— START —

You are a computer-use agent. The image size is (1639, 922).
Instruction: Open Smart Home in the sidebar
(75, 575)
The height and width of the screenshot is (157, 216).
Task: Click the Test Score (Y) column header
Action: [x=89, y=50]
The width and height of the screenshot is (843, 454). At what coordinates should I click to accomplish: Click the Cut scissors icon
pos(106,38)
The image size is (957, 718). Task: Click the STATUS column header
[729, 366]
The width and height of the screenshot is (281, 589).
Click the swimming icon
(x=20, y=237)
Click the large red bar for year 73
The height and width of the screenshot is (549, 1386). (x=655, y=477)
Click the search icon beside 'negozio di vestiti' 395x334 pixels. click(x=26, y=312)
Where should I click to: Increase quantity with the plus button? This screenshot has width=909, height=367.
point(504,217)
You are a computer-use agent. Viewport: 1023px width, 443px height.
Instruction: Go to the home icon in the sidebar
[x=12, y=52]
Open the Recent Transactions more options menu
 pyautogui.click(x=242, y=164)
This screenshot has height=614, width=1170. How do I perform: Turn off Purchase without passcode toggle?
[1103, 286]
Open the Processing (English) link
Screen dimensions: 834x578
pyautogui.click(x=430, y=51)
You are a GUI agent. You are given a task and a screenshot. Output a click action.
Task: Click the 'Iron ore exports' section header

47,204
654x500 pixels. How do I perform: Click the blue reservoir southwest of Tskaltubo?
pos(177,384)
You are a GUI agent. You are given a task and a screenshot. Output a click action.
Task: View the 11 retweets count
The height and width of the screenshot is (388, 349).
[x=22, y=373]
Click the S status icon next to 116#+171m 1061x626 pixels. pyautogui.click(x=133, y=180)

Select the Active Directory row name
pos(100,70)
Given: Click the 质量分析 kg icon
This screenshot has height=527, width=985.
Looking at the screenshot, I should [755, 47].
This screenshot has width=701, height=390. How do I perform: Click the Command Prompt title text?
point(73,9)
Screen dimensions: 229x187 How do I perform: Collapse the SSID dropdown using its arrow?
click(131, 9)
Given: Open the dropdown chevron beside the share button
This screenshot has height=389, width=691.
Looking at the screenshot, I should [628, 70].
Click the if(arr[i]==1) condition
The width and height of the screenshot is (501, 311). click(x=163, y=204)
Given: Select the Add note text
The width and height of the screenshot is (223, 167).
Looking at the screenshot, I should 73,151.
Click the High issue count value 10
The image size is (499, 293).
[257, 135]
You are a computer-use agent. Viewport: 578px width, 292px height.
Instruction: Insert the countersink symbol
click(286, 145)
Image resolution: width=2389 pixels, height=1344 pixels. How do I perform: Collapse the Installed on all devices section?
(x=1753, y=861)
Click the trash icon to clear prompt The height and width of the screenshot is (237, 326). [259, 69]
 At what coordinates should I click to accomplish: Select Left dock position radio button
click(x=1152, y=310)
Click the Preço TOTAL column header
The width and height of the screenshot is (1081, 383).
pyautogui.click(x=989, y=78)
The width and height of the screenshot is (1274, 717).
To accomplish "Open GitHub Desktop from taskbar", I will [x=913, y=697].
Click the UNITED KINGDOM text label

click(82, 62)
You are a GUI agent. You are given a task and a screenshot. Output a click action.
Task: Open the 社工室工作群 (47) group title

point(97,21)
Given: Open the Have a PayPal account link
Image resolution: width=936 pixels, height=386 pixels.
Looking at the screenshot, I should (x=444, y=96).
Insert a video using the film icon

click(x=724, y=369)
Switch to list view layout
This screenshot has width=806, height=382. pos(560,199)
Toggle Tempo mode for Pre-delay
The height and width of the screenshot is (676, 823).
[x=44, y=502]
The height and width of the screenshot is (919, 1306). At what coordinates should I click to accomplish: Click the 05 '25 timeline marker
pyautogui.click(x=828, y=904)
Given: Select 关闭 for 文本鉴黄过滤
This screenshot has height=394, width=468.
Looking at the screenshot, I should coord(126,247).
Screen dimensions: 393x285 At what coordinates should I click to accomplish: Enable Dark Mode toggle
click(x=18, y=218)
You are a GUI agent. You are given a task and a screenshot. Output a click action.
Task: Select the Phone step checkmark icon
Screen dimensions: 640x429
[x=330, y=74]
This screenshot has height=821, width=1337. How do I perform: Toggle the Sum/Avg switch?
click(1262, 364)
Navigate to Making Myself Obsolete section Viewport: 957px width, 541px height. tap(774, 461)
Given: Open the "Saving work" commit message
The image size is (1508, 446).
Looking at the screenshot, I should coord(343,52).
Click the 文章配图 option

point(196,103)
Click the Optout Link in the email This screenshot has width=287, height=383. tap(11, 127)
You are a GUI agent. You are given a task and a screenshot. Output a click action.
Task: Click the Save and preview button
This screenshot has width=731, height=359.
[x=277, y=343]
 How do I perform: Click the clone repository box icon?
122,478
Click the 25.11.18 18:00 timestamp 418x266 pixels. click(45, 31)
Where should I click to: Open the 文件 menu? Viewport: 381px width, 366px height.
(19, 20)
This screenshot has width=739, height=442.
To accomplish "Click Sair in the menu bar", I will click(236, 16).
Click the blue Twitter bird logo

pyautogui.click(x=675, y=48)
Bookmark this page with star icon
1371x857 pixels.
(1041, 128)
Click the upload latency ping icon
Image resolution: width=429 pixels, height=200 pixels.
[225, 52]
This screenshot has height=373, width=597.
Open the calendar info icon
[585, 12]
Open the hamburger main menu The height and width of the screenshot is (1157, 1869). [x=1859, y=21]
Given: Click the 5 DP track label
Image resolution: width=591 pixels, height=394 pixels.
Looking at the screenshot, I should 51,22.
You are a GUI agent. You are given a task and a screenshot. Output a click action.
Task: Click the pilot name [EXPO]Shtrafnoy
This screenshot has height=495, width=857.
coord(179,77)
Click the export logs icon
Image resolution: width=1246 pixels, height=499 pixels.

— END —

→ **Required work**
Reproduce the rows above without any changes, starting at the line containing "Switch to list view layout" and ending at the line containing "point(196,103)", with both of those lines included.

→ **Output**
Switch to list view layout
This screenshot has width=806, height=382. pos(560,199)
Toggle Tempo mode for Pre-delay
The height and width of the screenshot is (676, 823).
[x=44, y=502]
The height and width of the screenshot is (919, 1306). At what coordinates should I click to accomplish: Click the 05 '25 timeline marker
pyautogui.click(x=828, y=904)
Given: Select 关闭 for 文本鉴黄过滤
This screenshot has height=394, width=468.
Looking at the screenshot, I should coord(126,247).
Screen dimensions: 393x285 At what coordinates should I click to accomplish: Enable Dark Mode toggle
click(x=18, y=218)
You are a GUI agent. You are given a task and a screenshot. Output a click action.
Task: Select the Phone step checkmark icon
Screen dimensions: 640x429
[x=330, y=74]
This screenshot has height=821, width=1337. How do I perform: Toggle the Sum/Avg switch?
click(1262, 364)
Navigate to Making Myself Obsolete section Viewport: 957px width, 541px height. tap(774, 461)
Given: Open the "Saving work" commit message
The image size is (1508, 446).
Looking at the screenshot, I should coord(343,52).
Click the 文章配图 option

point(196,103)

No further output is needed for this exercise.